— Start GIVEN RECORDS —

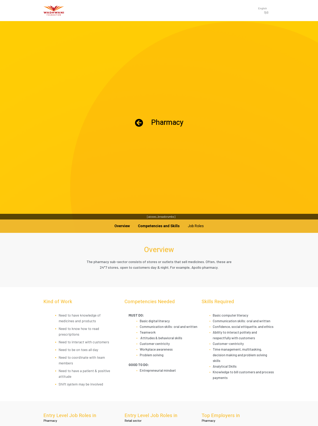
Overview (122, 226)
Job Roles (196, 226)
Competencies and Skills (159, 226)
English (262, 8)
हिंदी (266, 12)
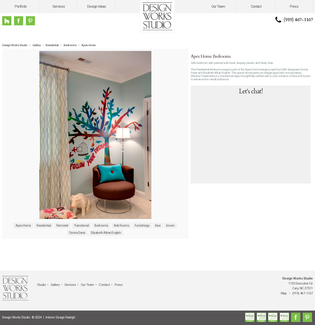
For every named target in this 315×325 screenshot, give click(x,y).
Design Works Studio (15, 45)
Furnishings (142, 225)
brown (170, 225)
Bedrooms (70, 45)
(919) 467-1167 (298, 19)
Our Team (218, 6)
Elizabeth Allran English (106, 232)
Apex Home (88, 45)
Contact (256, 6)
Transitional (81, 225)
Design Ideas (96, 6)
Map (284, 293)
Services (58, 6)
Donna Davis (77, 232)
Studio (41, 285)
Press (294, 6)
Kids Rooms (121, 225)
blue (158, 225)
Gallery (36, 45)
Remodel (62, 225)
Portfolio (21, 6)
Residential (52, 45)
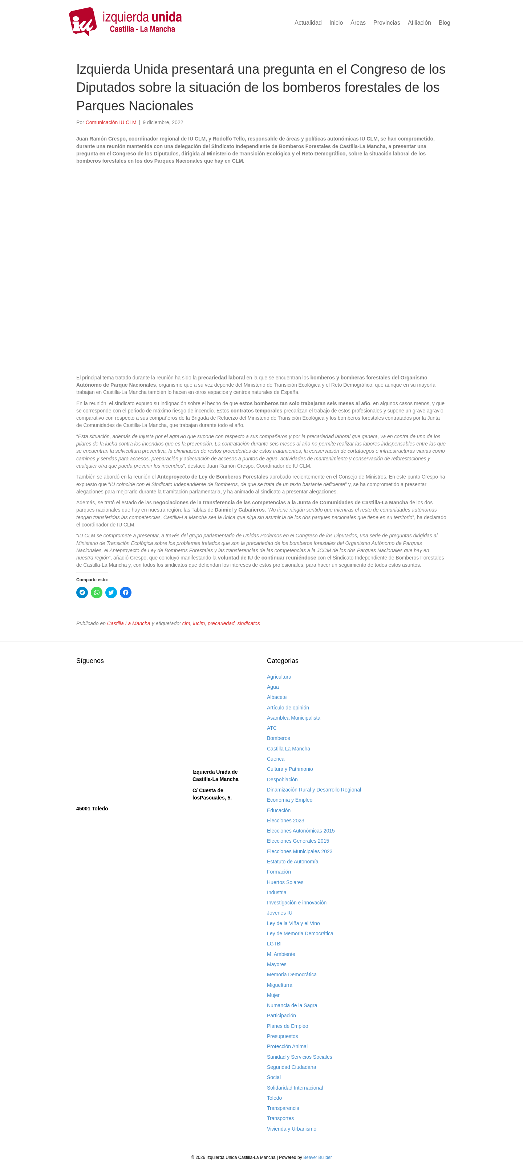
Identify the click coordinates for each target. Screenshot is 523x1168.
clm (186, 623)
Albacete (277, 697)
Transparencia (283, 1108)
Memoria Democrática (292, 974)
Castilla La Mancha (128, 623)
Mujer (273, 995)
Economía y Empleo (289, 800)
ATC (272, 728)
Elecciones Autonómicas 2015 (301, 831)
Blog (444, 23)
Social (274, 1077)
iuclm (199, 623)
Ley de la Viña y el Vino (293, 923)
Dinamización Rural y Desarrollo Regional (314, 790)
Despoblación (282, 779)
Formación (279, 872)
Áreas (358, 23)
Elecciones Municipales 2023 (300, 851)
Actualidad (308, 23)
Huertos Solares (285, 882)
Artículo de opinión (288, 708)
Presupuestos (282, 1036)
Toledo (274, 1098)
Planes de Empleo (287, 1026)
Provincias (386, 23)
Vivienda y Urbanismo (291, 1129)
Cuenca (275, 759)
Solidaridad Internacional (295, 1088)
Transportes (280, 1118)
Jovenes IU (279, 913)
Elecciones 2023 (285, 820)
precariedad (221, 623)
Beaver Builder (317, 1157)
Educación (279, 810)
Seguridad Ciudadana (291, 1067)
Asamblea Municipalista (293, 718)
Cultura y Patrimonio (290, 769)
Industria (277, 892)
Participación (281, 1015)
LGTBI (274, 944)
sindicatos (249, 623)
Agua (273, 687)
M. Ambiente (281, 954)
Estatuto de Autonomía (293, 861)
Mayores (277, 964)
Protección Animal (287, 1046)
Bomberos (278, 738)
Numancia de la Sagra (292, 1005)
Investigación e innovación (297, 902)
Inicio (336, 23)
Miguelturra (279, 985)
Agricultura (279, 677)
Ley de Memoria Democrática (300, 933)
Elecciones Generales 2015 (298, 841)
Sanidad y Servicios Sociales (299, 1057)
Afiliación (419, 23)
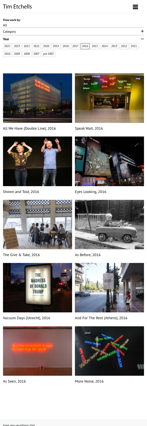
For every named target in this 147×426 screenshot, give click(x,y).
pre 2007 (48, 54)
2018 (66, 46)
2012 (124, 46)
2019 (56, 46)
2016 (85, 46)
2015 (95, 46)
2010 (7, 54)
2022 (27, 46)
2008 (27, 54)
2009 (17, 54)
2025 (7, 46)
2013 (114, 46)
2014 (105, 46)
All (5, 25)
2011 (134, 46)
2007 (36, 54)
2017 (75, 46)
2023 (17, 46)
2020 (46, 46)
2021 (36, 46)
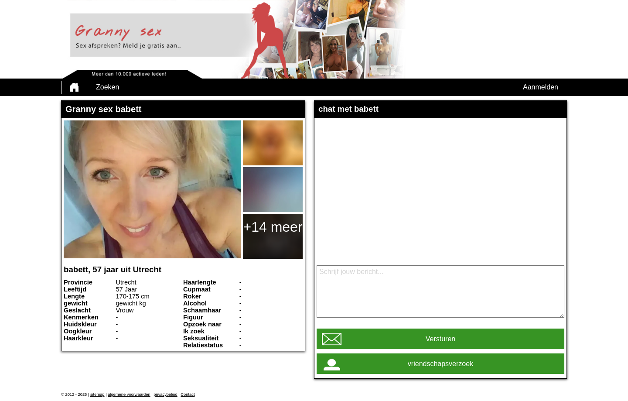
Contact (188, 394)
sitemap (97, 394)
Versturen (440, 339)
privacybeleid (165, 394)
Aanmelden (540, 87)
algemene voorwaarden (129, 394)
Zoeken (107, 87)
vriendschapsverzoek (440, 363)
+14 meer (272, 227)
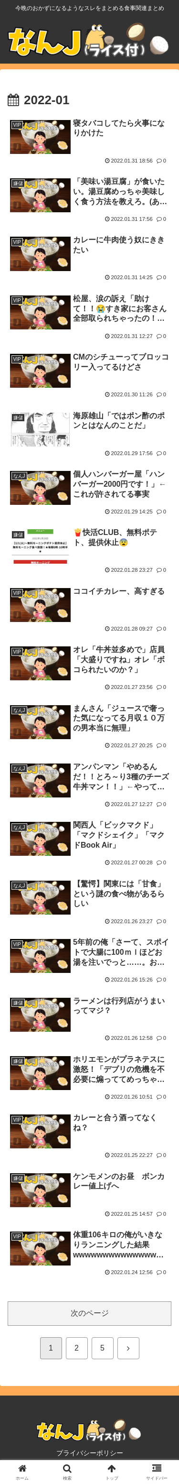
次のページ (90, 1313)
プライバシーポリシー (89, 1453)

— End GIVEN RECORDS —
— Start GIVEN RECORDS —

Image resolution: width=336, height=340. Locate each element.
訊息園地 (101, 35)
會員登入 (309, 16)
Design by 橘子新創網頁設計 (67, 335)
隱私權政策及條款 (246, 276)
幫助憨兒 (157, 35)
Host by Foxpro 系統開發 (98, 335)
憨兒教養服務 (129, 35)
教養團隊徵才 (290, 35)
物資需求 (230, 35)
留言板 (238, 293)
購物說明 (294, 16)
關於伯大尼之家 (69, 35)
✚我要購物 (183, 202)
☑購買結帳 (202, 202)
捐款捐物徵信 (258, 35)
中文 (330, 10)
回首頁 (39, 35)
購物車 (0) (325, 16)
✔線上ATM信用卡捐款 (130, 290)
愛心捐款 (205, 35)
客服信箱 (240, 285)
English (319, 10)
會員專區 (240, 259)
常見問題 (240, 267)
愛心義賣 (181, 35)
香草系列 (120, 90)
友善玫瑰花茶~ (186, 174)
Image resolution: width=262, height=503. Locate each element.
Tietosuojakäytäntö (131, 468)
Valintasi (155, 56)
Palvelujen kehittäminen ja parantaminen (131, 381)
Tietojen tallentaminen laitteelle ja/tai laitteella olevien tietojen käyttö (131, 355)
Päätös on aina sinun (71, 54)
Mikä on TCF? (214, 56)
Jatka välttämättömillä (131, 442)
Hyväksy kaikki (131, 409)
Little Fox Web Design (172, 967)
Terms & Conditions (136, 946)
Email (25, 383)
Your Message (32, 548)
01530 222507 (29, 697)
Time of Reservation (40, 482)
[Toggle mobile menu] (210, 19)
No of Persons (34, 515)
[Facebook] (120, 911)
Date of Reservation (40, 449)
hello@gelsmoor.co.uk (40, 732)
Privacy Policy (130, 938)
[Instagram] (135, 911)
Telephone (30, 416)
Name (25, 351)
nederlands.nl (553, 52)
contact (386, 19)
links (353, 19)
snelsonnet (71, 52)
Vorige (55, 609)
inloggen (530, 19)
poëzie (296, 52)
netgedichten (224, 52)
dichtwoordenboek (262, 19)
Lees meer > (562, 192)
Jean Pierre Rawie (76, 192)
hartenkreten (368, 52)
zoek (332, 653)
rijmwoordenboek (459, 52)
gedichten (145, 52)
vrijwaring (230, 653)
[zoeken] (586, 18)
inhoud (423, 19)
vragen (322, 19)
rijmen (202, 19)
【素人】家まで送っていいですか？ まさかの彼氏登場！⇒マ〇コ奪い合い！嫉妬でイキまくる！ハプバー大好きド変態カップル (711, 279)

— End GIVEN RECORDS —

Count the rows above that contain the string "target", with case counting. Reply with the number alone.

3